→ WORK TO COMPLETE: Two lines mark the range in the entries below: the one holding "Manage consent (348, 1335)" and the one holding "Ik ben mijn wachtwoord vergeten (141, 753)". Set down those two and all lines between them, exactly.

→ RECORDS SUPPLIED:
━━━━━━
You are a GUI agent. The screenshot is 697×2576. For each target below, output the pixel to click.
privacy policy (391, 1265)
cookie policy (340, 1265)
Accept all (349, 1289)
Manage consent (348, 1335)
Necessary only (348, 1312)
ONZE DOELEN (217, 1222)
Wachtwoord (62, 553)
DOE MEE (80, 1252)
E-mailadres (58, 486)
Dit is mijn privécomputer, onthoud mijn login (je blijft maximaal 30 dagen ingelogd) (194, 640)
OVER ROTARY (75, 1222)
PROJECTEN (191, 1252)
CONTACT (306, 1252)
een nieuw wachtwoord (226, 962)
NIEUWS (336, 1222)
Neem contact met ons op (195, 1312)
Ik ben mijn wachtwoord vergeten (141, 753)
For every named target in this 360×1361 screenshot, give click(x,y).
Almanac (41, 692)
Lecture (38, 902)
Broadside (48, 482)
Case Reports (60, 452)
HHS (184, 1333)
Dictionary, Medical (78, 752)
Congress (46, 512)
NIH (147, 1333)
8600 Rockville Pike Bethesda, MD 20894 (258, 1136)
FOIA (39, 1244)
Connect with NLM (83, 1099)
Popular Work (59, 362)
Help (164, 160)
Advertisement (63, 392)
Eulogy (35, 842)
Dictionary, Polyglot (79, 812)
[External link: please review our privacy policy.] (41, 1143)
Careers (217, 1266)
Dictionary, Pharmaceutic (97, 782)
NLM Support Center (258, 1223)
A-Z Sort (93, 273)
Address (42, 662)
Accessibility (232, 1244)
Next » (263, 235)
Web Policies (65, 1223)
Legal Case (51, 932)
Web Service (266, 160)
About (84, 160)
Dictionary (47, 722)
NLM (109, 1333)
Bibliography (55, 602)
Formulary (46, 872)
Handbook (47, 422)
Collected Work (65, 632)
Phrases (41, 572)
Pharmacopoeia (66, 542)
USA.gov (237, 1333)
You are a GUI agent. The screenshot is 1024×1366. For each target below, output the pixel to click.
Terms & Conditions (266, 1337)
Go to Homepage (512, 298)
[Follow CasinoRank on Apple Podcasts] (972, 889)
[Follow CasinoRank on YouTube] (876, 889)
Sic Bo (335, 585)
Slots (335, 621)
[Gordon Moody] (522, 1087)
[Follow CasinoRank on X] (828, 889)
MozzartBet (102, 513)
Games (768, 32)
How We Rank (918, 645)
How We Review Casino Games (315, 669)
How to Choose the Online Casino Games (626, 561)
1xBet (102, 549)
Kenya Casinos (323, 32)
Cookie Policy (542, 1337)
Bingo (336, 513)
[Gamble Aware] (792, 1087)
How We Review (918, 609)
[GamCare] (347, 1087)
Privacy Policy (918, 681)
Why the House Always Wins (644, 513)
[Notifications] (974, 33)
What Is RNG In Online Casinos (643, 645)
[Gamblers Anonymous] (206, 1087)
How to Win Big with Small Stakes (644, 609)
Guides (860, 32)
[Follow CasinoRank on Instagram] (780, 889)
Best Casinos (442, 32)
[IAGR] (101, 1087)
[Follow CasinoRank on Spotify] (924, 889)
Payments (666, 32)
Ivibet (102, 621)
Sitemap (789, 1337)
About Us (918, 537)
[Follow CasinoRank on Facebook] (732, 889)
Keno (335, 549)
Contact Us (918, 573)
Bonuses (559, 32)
━━━━━━
→ TASK SOLUTION:
Manage consent (348, 1335)
Necessary only (348, 1312)
ONZE DOELEN (217, 1222)
Wachtwoord (62, 553)
DOE MEE (80, 1252)
E-mailadres (58, 486)
Dit is mijn privécomputer, onthoud mijn login (je blijft maximaal 30 dagen ingelogd) (194, 640)
OVER ROTARY (75, 1222)
PROJECTEN (191, 1252)
CONTACT (306, 1252)
een nieuw wachtwoord (226, 962)
NIEUWS (336, 1222)
Neem contact met ons op (195, 1312)
Ik ben mijn wachtwoord vergeten (141, 753)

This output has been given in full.